Vignettes de ‘Monica’../ Prêté

une sorte d’amitié

Né à Chicago en 1961, Daniel Clowes s’est intéressé à la bande dessinée en lisant des bandes dessinées de la maison d’édition EC, des titres mythiques comme Magazine foules Aventures de Superman et les premières bandes dessinées Marvel. Adolescent, il rencontre des auteurs de bandes dessinées souterrain comme Robert Crumb soit Clay Wilson et, peu avant de devenir professionnel du médium, il a été témoin du nouvel âge d’or que le magazine brut de Art Spiegelman.
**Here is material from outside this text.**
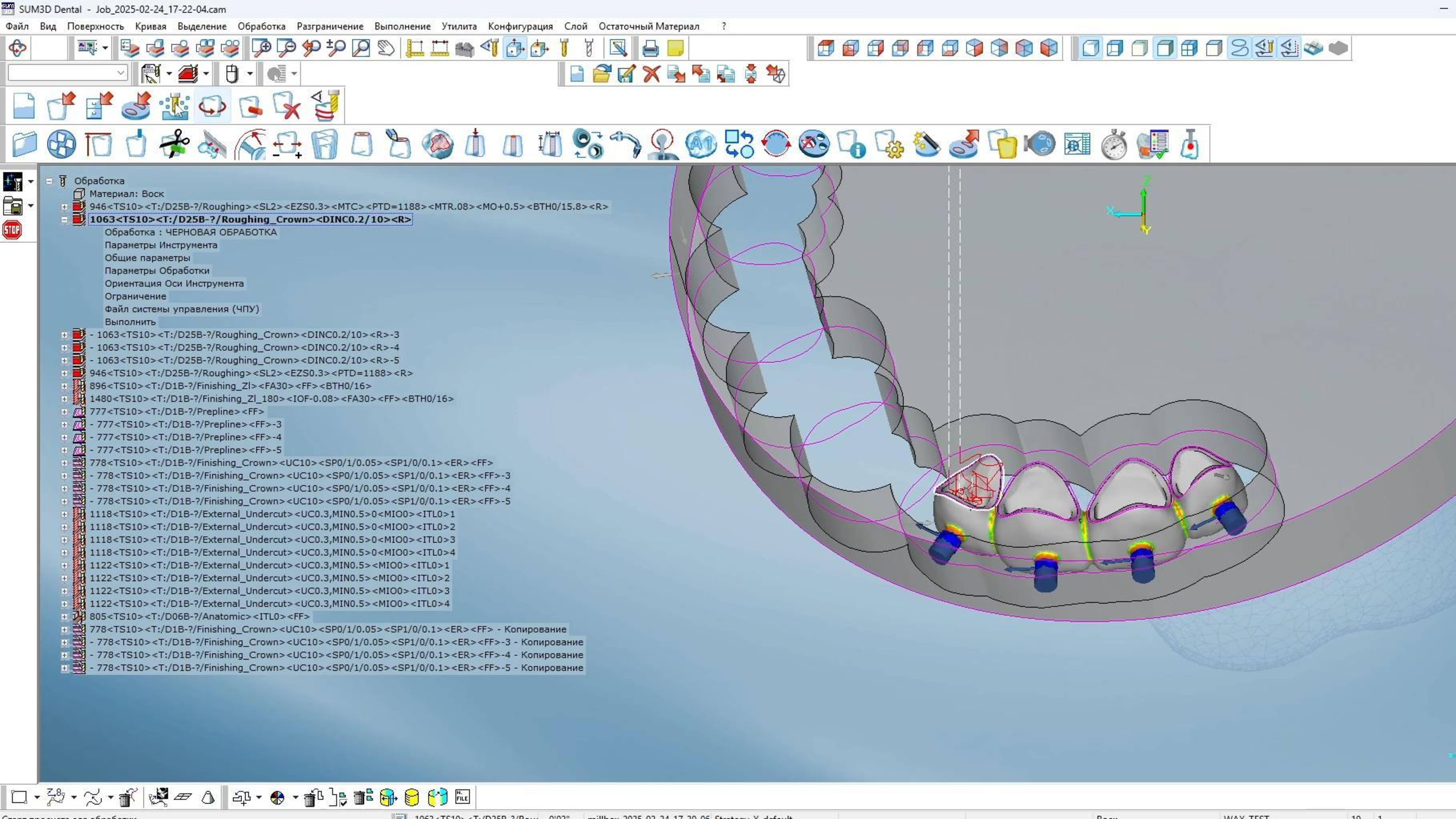
Task: Expand the 946 Roughing operation node
Action: point(65,206)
“Je lis encore des bandes dessinées. Beaucoup d’auteurs que j’aime sont très évidents, comme Chris Wareou la Frères Hernández, mais je m’intéresse également aux nouvelles personnes super talentueuses qui font de très bonnes choses. Par exemple, Simon Hanselmann, qui est un écrivain hilarant et un artiste vraiment brillant. Quoi qu’il en soit, je suis conscient qu’il y a de moins en moins de gens qui lisent des bandes dessinées”, explique Clowes qui, indifférent aux innovations et aux expérimentations technologiques, Il se considère comme un défenseur de la bande dessinée la plus conventionnelle.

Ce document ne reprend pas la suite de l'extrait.